Armstrong has been charged with first-degree murder, according to the affidavit issued back in May. In what has been deemed a love triangle gone wrong, professional cyclist Mo Wilson, 25-years-old, and Armstrong had both been romantically involved with professional cyclist, 35-year-old Colin Strickland, the affidavit states.
On May 11, Wilson was found shot dead on the bathroom floor of her friend’s home where she was staying, days before a race in which she was to participate in Austin, Texas, according to the affidavit.
Police brought Armstrong in for an interview days after the murder on an arrest warrant for an unpaid Botox bill from 2018, though a detective mistakenly deemed the warrant invalid due to an error of her birth date, the Statesman says.

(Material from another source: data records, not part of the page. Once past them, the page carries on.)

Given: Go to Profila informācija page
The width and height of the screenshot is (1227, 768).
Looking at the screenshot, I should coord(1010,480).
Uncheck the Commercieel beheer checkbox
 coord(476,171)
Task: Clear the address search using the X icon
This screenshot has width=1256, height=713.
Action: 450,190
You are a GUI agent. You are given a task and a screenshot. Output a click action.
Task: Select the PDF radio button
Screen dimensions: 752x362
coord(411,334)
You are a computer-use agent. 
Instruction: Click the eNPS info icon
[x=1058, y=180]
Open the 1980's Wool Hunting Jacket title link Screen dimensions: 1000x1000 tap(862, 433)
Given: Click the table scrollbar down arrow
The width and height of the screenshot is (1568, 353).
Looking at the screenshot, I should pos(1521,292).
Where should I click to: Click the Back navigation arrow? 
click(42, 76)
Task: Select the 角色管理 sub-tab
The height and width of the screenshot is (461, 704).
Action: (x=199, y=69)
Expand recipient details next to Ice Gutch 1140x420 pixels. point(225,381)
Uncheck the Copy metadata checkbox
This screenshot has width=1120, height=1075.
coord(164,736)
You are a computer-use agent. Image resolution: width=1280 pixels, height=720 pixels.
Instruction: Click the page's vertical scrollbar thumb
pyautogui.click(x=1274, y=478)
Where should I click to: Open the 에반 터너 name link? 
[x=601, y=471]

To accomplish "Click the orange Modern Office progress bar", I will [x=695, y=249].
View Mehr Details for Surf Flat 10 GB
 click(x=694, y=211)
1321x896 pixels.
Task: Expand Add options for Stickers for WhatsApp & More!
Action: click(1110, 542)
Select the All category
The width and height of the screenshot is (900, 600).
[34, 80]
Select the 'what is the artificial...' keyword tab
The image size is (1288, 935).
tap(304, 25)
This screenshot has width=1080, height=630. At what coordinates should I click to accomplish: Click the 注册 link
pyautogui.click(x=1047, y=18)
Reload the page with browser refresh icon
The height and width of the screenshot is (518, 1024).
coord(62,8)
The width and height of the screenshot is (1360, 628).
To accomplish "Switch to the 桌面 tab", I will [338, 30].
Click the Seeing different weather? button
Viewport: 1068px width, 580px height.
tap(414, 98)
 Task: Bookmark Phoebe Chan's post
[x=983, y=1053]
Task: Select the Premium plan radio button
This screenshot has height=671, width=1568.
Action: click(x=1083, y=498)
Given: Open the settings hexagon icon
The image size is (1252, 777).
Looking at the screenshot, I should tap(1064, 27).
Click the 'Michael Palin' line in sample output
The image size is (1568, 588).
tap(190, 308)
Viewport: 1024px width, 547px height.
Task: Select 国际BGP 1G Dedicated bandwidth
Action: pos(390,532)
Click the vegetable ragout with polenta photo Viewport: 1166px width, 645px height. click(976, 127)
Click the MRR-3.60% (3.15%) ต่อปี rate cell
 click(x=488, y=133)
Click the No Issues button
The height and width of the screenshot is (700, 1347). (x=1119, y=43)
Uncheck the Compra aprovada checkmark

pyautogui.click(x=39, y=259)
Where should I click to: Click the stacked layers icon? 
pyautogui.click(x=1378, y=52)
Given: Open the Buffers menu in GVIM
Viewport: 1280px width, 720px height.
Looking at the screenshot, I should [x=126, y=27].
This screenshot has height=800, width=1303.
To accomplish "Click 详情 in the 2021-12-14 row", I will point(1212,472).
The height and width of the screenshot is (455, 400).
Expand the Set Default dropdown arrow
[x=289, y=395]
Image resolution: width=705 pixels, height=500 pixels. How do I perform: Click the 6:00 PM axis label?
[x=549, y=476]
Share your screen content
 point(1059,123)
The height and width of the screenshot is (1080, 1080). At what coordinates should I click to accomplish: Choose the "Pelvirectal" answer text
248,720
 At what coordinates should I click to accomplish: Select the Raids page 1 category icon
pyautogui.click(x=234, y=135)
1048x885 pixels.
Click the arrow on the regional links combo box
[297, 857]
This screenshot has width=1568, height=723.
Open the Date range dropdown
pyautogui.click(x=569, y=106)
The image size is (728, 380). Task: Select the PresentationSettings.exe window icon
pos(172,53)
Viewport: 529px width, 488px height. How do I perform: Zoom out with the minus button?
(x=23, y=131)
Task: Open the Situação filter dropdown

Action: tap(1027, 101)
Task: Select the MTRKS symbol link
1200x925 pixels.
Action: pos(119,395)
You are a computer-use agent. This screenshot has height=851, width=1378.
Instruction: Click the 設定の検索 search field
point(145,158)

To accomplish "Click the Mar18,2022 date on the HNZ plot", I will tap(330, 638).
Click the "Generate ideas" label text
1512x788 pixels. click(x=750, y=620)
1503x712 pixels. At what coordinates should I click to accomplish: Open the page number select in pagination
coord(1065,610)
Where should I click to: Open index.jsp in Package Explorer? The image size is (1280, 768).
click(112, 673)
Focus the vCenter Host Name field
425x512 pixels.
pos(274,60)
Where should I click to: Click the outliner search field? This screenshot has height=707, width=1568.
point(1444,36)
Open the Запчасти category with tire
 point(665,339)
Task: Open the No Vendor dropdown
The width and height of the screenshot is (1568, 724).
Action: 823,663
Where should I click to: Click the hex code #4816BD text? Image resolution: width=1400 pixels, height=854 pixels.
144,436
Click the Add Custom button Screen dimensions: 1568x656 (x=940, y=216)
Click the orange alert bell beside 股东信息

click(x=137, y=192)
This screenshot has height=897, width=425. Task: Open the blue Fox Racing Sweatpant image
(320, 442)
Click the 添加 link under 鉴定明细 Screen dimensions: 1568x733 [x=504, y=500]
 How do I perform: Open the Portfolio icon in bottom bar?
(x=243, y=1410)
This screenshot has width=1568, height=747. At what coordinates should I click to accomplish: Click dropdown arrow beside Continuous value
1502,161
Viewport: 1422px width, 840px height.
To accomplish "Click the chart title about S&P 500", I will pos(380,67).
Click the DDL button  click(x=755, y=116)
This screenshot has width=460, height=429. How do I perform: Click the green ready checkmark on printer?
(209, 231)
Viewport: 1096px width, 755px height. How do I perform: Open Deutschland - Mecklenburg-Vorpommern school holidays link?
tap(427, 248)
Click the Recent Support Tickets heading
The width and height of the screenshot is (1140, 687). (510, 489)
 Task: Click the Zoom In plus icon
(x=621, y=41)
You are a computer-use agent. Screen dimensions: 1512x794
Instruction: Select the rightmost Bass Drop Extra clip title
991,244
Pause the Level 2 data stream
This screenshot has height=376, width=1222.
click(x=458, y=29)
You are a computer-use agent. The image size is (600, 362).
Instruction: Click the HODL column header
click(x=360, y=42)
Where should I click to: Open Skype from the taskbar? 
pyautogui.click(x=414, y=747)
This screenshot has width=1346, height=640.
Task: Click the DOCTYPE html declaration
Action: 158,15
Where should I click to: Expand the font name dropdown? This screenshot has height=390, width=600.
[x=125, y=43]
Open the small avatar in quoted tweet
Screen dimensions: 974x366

Armstrong’s defense attorney, Rick Cofer, has filed a motion to suppress evidence collected by investigators due to the fact they did not read Armstrong her Miranda rights before the May 12 interview, and she had to ask to leave six times before police released her, the Statesman reports.
The defense argues that this means evidence was gathered improperly and should not be admissible into court, and the motion requests an evidentiary hearing, the Statesman says.
The Statesman describes the transcribed interview police had with Strickland, in which he explained how he and Wilson dated briefly in October 2021, after he and Armstrong had broken up after a long-term relationship, though the fling with Wilson ended and Strickland went back to Armstrong.
Strickland is not considered a suspect in the murder, though a few of his sponsors dropped him following Wilson’s death, the Statesman reports.
The Statesman also points out that in the interview, Strickland claimed that Armstrong sometimes let her sister borrow her black Jeep, which according to the arrest affidavit, was allegedly seen outside of the residence where Wilson was staying shortly after the murder.
Strickland told police that Armstrong contacted Wilson when he started seeing her in October 2o21, the Statesman says.
“Kaitlin did call her and pretty much just said, ‘Hey, do you know that I pretty much live at Colin's house’ — or I don't know exactly what was ... I didn't really dive in. But I do know she called her, and Mo was like, ‘That was really weird,’” Strickland said, according to the Statesman.
However, Strickland also added that he didn’t believe Armstrong was capable of murder in the May 17 interview he had with police, the Statesman notes.
“Do I think Kaitlin could kill somebody? No, I don't,” he said, the Statesman explains.
Strickland described someone caring and compassionate when he spoke of Armstrong to police, as the Statesman describes via the transcript.
“She's an incredibly kind, caring, sweet person who has helped me take care of my aging mother, she helped her secure like $20,000 in unemployment — by just going — being on the phone for five days. Like she is — has only shown shining examples. I mean, in my experience, has only shown absolute above and beyond examples of human compassion and thoughtfulness and care and going far out of her way for ridiculous things, like, ridiculous extents to help other humans,” Strickland said in the transcript.
The defense argues that police took Strickland’s words out of context to weave a narrative about Armstrong, the Statesman says.
“The affidavit completely mischaracterized and falsely stated Mr. Strickland’s words to fabricate a theory of jealousy as a presumed motive for the murder. The affidavit failed to include multiple statements by Mr. Strickland in which he adamantly insisted that Ms. Armstrong could not have murdered Ms. Wilson,” Cofer said, according to the Statesman.
The prosecution has filed a motion to prohibit comments to the media, which the defense claims would only silence their side, since the prosecution’s side is already highly-reported on in the press, Fox News reports.
Armstrong fled from Texas to New York City, where she visited her sister, then to New Jersey, where she then flew to Costa Rica to hide out in a hostel, then was arrested after 43 days of evading authorities, according to the US Marshals.
She was arrested on an immigration violation by Costa Rica police for using fake passports, then deported to the US, where she has been in custody since, according to Fox News.
Her attorneys are demanding a speedy trial despite the multiple motions filed, and Armstrong is due back in court for a pretrial hearing on August 24, according to Fox News.